Seagate working on next-gen HAMR hard drives with 30TB memory

After launching 20TB heat-assisted magnetic recording (HAMR) storage drives, Seagate is reportedly working on hard drives with 30TB capacity
Gianluca Romano, Seagate’s CFO, at Citi 2021 Global Technology Virtual Conference said, “We have a 20TB HAMR that we actually started to sell December last year, […] we are just producing enough quantity that we can sell to our main customers so that they get familiar with the new drive. We are developing our second-generation HAMR drive that will probably be around 30TB. That is the drive that we want to ramp in volume.”
Consumers use faster solid-state drives (SSDs) for their storage needs whereas companies that use high-capacity HDDs are operators of exascale data centres like Google, Apple iCloud, One Drive, among others.
2nd generation HAMR drives
For those unfamiliar with HAMR, by temporarily heating the disk material during the writing process, the technology significantly enhances the amount of data that can be stored on a magnetic hard drive which allows for more data to be written in the same area.
Seagate’s HAMR technology allows it to increase the area density of its HDDs significantly and rather quickly. Modern 20TB HDDs featuring nine platters have an area density of around 1.116 Tb/inch2.

Seagate has demonstrated that its HAMR technology can support area densities of up to 2.6 TB/inch2 with a path to grow to 6TB/inch2 by 2030 to enable 100TB 3.5-inch HDDs. But HAMR is tricky as it requires not only new heads but also new media, which eventually slows down its adoption for mass products.
Future of storage technology
Romano did not disclose when the company expects its second-generation HAMR platform to hit the market. Yet, keeping in mind that Seagate plans to launch a 50TB HDD in FY2025 (which ends in mid-2025).

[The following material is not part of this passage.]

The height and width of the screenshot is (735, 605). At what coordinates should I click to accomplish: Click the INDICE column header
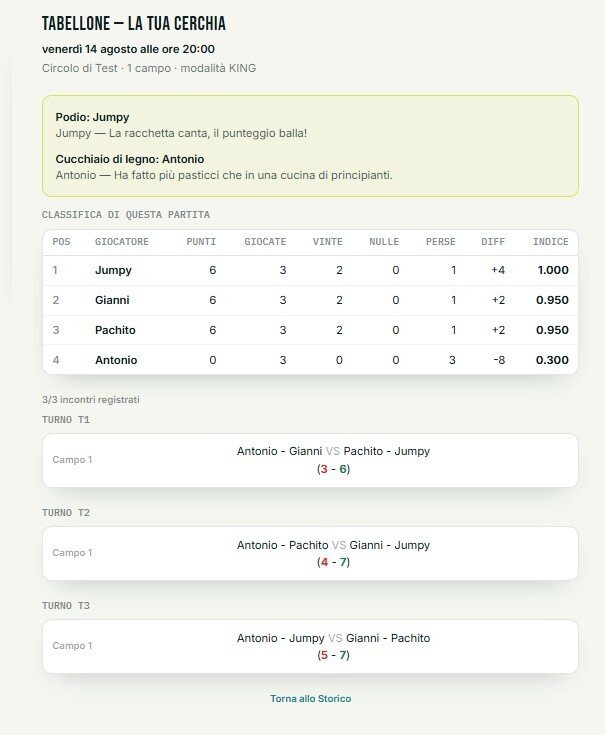click(551, 242)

It is reasonable to expect the company to launch its 30TB hard drives sometime before that (the calendar year 2023 or early 2024). On the one hand, this means that Seagate still has aggressive plans for HAMR, but on the other hand, this means that the high-volume rollout of this technology will be delayed by a lot. What remains to be seen is how Seagate plans to keep increasing the capacities of its hard drives before its next-generation HAMR platform emerges.
Both Toshiba and Western Digital use energy-assisted magnetic recording technologies for their premium products. Meanwhile, Seagate’s 18TB HDD relies on PMR and TDMR technologies, which have proven to be quite efficient, but which are largely believed to be losing relevance.